GOAL:
Reproduce, without alteration, the lines of the material beginning at the line that contains "the doctor's question" and ending after the line that contains "Image resolution: width=1280", with both of those lines included.

INPUT RECORDS:
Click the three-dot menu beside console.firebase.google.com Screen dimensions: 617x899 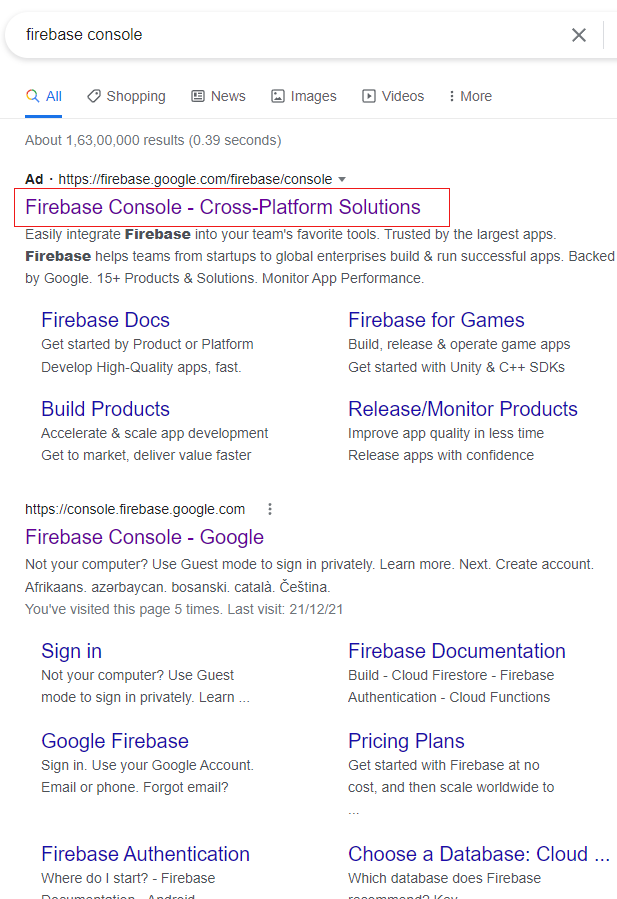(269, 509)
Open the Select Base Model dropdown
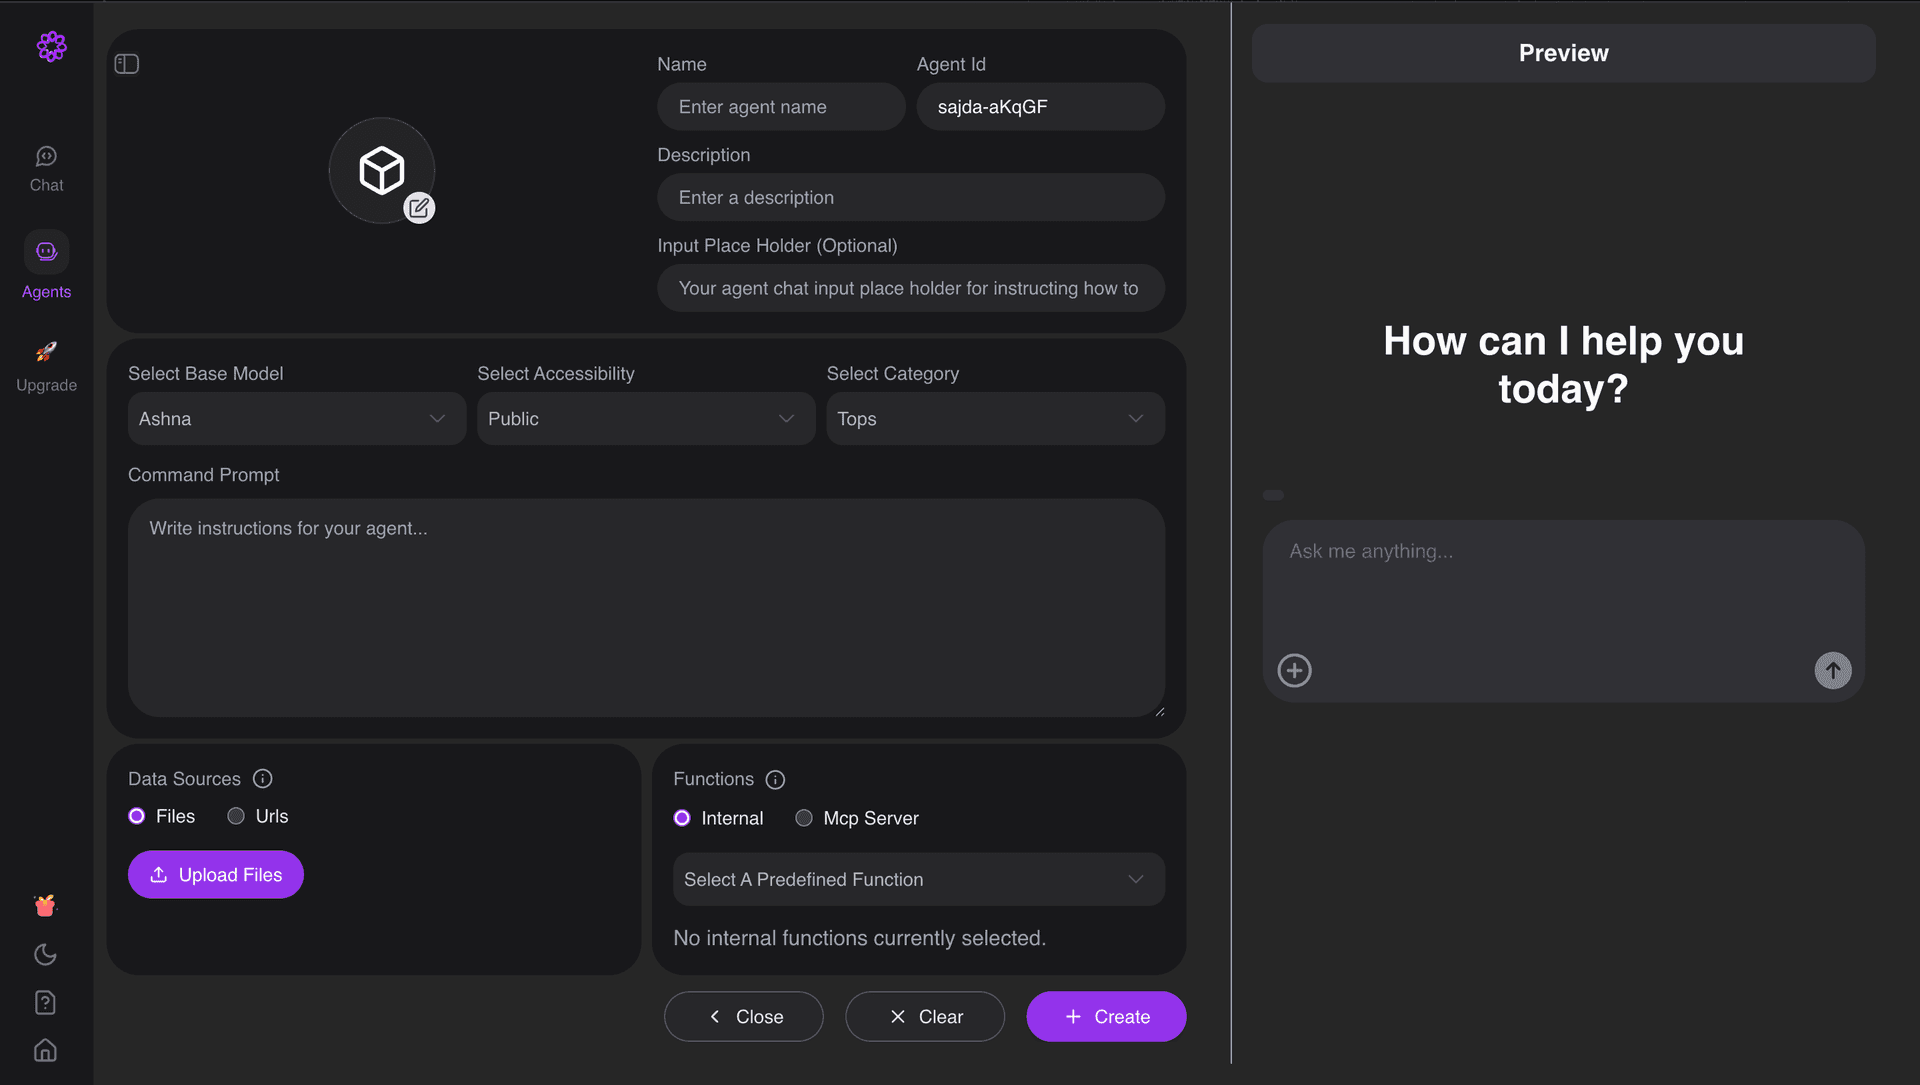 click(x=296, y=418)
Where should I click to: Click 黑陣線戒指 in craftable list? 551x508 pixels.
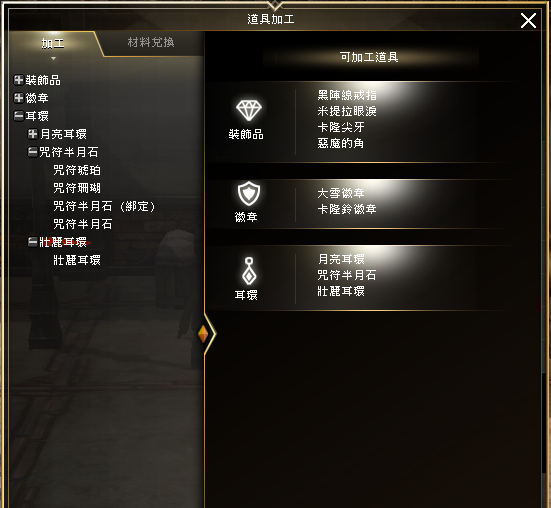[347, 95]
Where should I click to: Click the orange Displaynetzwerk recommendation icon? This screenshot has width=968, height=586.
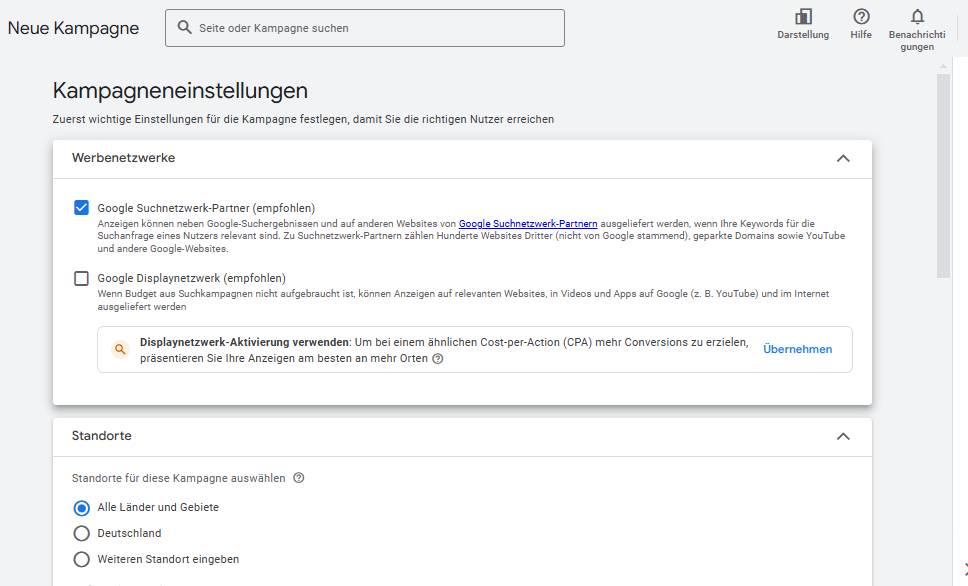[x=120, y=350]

--

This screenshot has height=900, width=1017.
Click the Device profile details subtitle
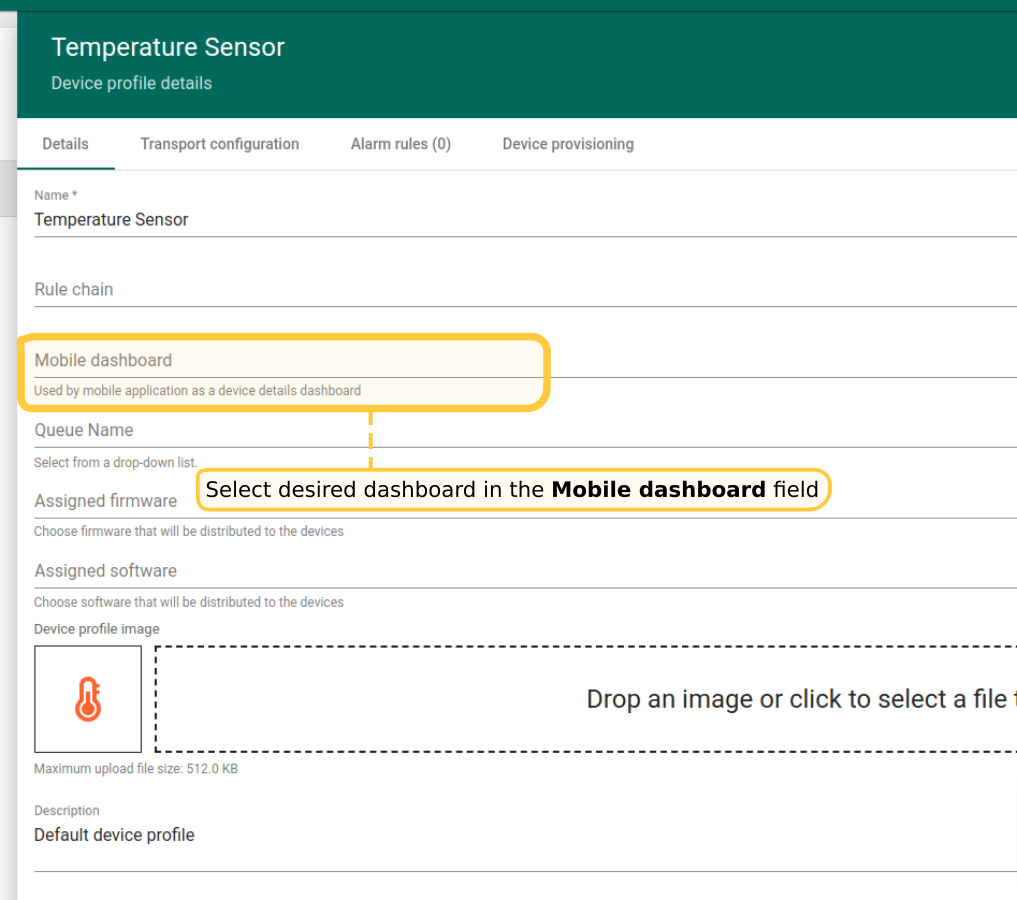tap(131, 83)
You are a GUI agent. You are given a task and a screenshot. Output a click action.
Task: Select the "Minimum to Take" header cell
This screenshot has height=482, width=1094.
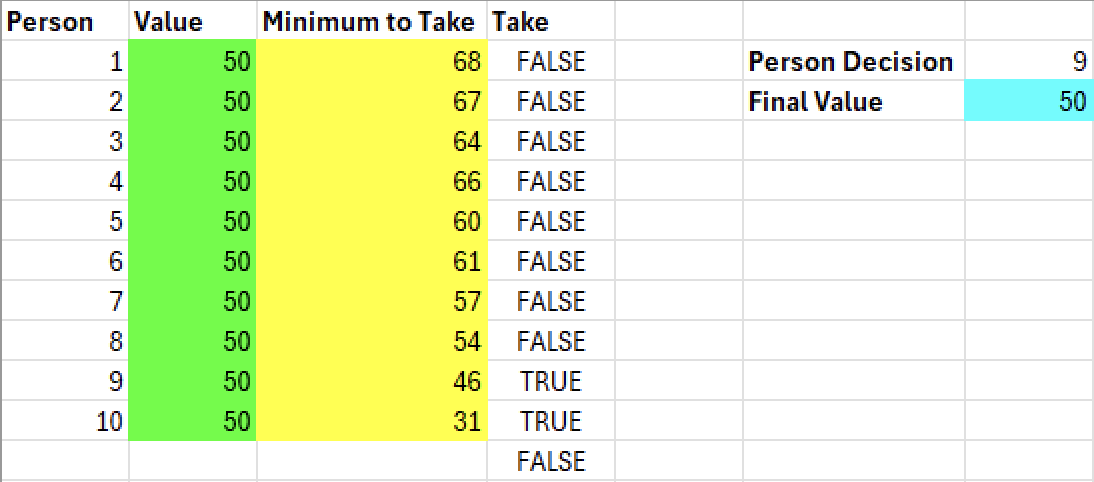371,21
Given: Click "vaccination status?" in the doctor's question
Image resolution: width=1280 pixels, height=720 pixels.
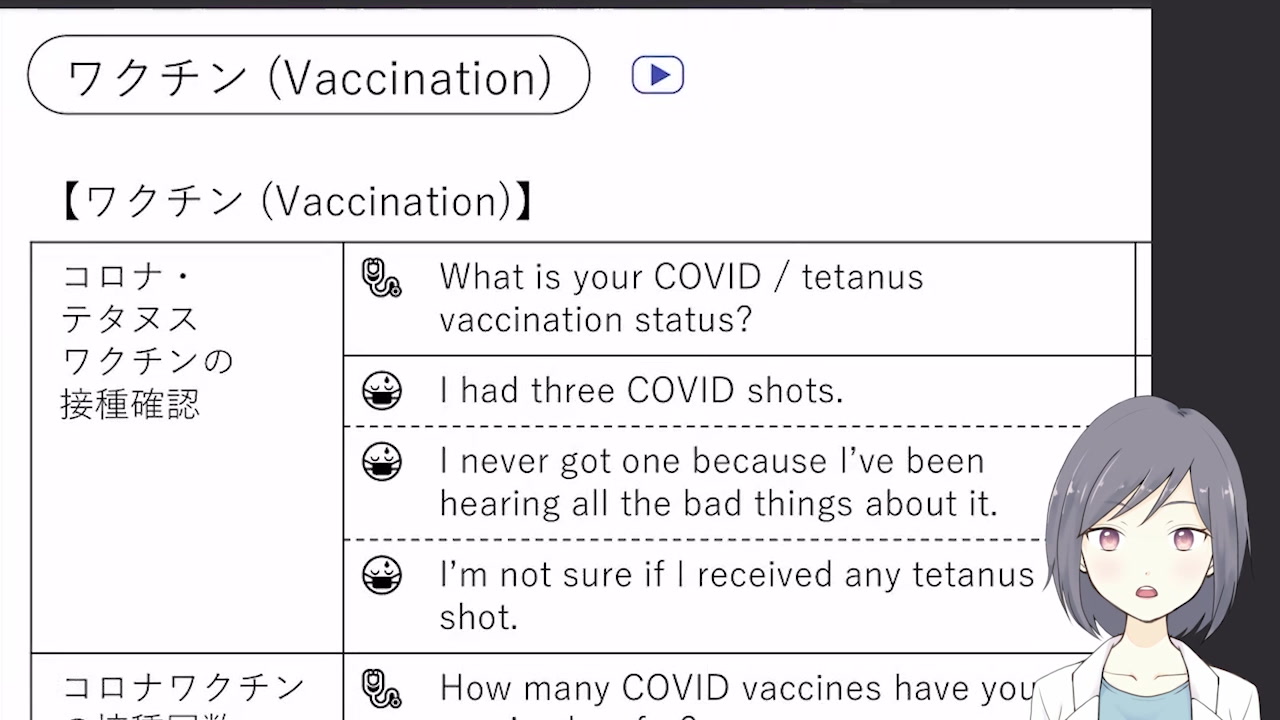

COMPLETE OUTPUT:
Given: Click "vaccination status?" in the doctor's question
Image resolution: width=1280 pixels, height=720 pixels.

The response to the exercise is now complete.